On Aug 21, 2012, at 1:20 PM, Jens Alfke wrote:
On Aug 21, 2012, at 5:16 AM, Alex Zavatone <
email@hidden> wrote:
It shows the variable types and memory addresses, but never the things that I actually care about, the values. The "summary" is always empty.
Summaries of object-valued ivars, you mean? The summary is only shown for some known Foundation classes like NSString and NSArray. (I think there may be a way to customize it?) If you want to see the state of an object-valued ivar, flip it open too. It's exactly the kind of recursive inspector you're asking for, I think.
That never works. That's my point.
Where I would expect a value to be displayed there is empty space and even in the tooltip, the summaries often do not display the values for all or 1/2 of the variables. Classes never get their values printed to the screen.
If it matters, I'm doing iOS dev.
It's stuff like this that make me go WTF, Apple, WTF? Back in 1996, we had features like this in Director and I even wrote my own recursive object inspector
Watch out, you're sounding like an Old Fart. (And I think I'm older than you, so I can say that ;-) Watch out or I'll start waving my walker and ranting about what we used to be able to do in the Smalltalk-80 debugger; and then the other Old Farts will get riled up about ALGOL and the Burroughs B5000 and we'll never get anything done again.
Well, my MPW scripts to remux video streams for the 3DO no longer work in Xcode! And that return to BASIC from 6502 assembly on my Apple ][ no longer works either. How I miss 3d0g.
By the way, I actually have the original Smalltalk manuals somewhere.
The point is that occasionally, people care about the values of their vars, whether they are in a class, an array, a dict, or whatever. If we're at V 4 of the app development app, I'd expect that this wouldn't even be an issue at this point.
Anyway. I would guess that one reason -description doesn't do this is because GDB's 'print' command already does it by default (if you dereference the pointer, that is.) -description is intended to be more of a compact single-line summary (except of course for collections where it makes sense for it to describe each member.)

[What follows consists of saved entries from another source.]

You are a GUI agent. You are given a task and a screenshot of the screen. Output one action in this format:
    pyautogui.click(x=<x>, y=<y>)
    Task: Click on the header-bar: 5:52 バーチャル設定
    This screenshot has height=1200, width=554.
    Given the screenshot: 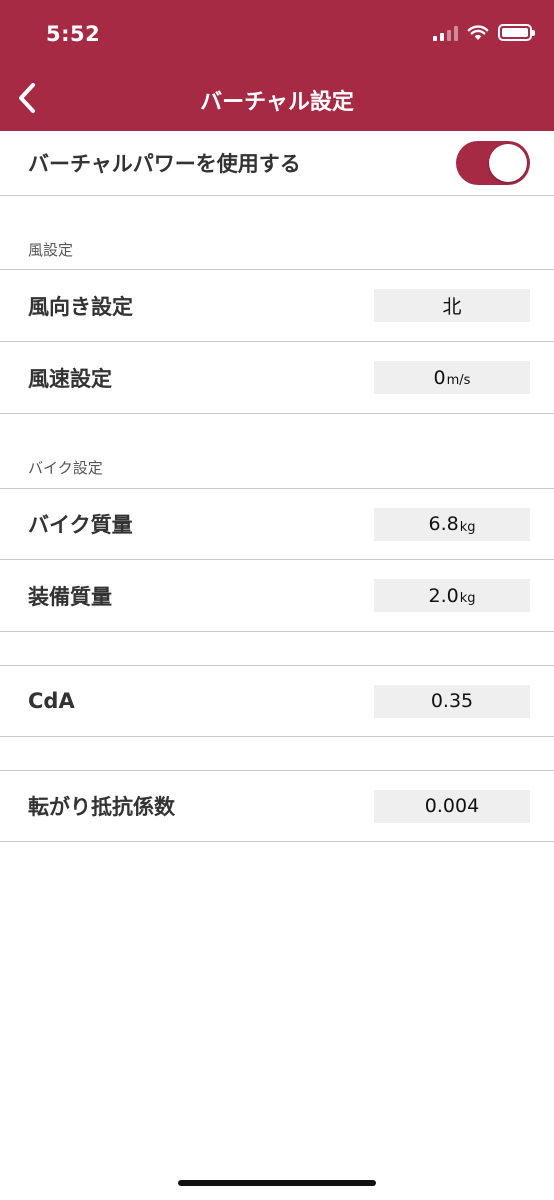 What is the action you would take?
    pyautogui.click(x=277, y=66)
    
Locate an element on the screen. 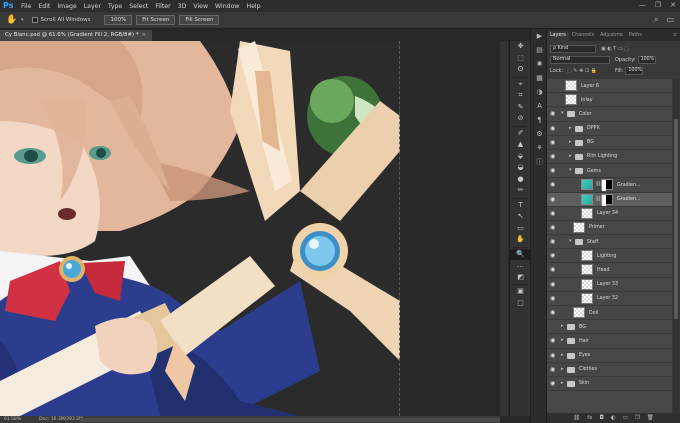 This screenshot has height=423, width=680. menu-item-type: Type is located at coordinates (115, 6).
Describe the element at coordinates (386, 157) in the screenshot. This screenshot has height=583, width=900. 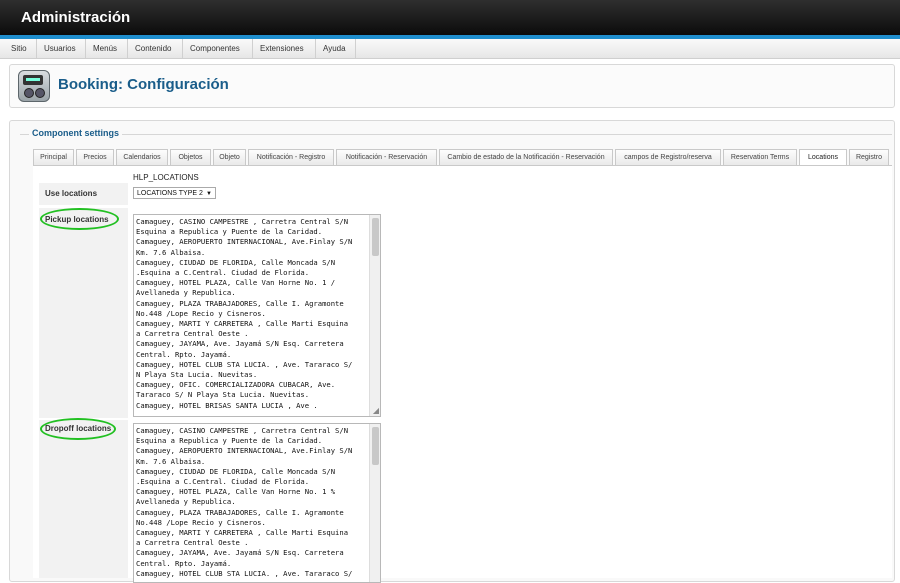
I see `tab-notificacion-reservacion: Notificación - Reservación` at that location.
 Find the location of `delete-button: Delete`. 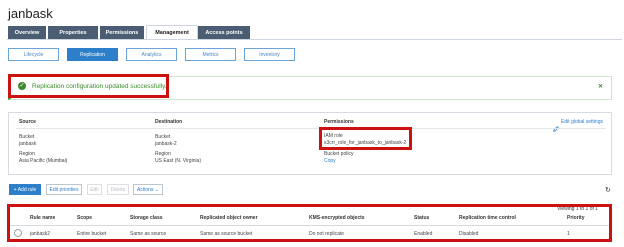

delete-button: Delete is located at coordinates (118, 190).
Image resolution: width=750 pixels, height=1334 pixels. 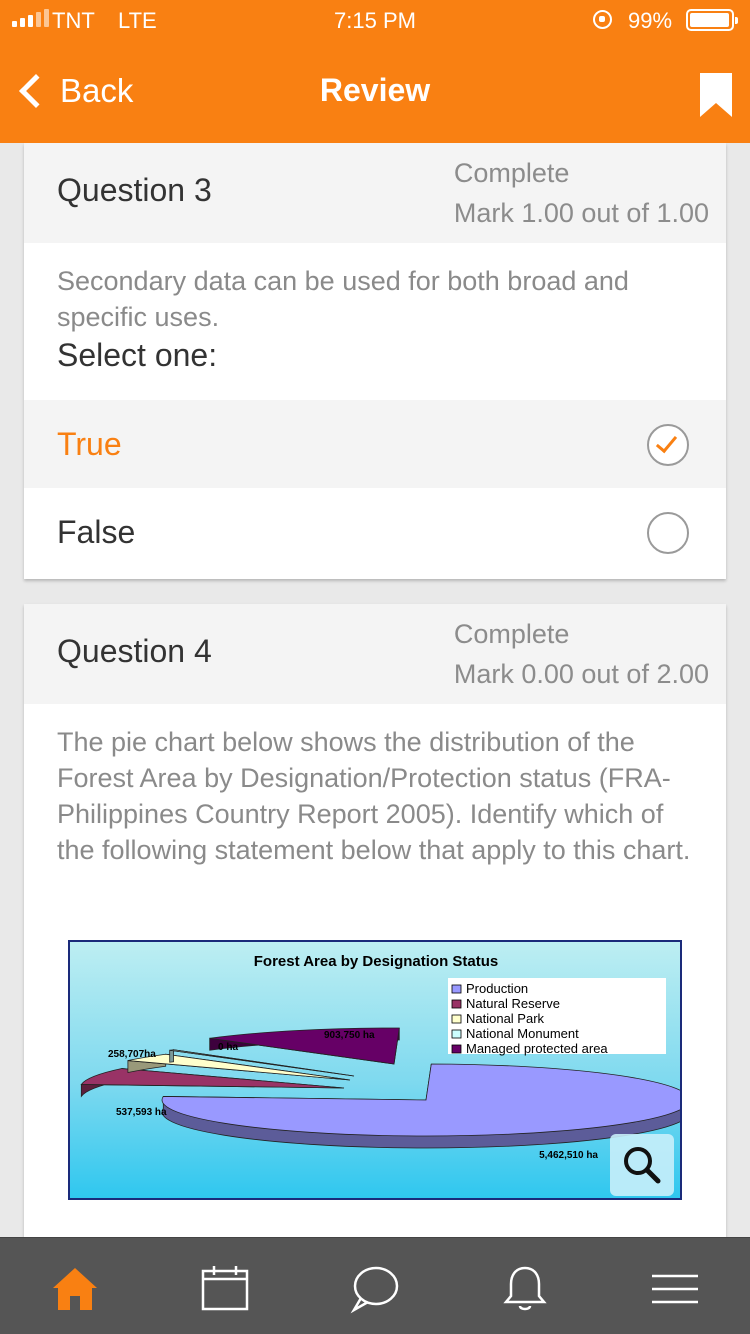 I want to click on legend-label: Production, so click(x=497, y=988).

Well, so far, the only option that I've seen to actually get the values of my in scope vars in a class is write a description method. Of course this bites if you ever add or remove variables from your classes. Hopefully, 4.4 will be better in this respect.
Testing ...
Actually no. 4.4 is just as bad.
(Person *) $1 = 0x0683c680 <Person: 0x683c680>
(lldb) po person
(Person *) $2 = 0x0683c680 <Person: 0x683c680>
(lldb) print person
(Person *) $3 = 0x0683c680
Compared to a simple description method:
po person
email: (null)
fullname: (null)
jobCode: (null)
accountCountry: (null)
jobFamily: (null)
phone: (null)
accountID: (null)
accountDuns: (null)
origin: HP2
accountChannel: (null)
employeeID: (null)
accountCity: (null)
longAccountID: (null)
teamRole: (null)
isOwner_sort: (null)
So, it looks like print isn't using introspection to do much, as previously claimed.
However in 4.4, expanding the variable in the debugger actually displays the class's values which is very nice. In 4.2, this never works. I just tested it in fact and all I ever get is this:
person Person * 0xd528500
NSObject NSObject {...}
isa Class 0x30d5c
That's pretty useless.
In the debugger and the tooltip, the summary for a class is always empty. When you expand it, all you get are NSObject and isa.
Will test in 4.4.1 later on, but if po or print can't display a class's variables without a description method, this is a step in the right direction, but you still need a description method if you are going to use po on a breakpoint action, the solution is by no means complete.
If I have time later, I'll see if this can be scripted, but this functionality simply should already be built in in a modern IDE that is at version 4.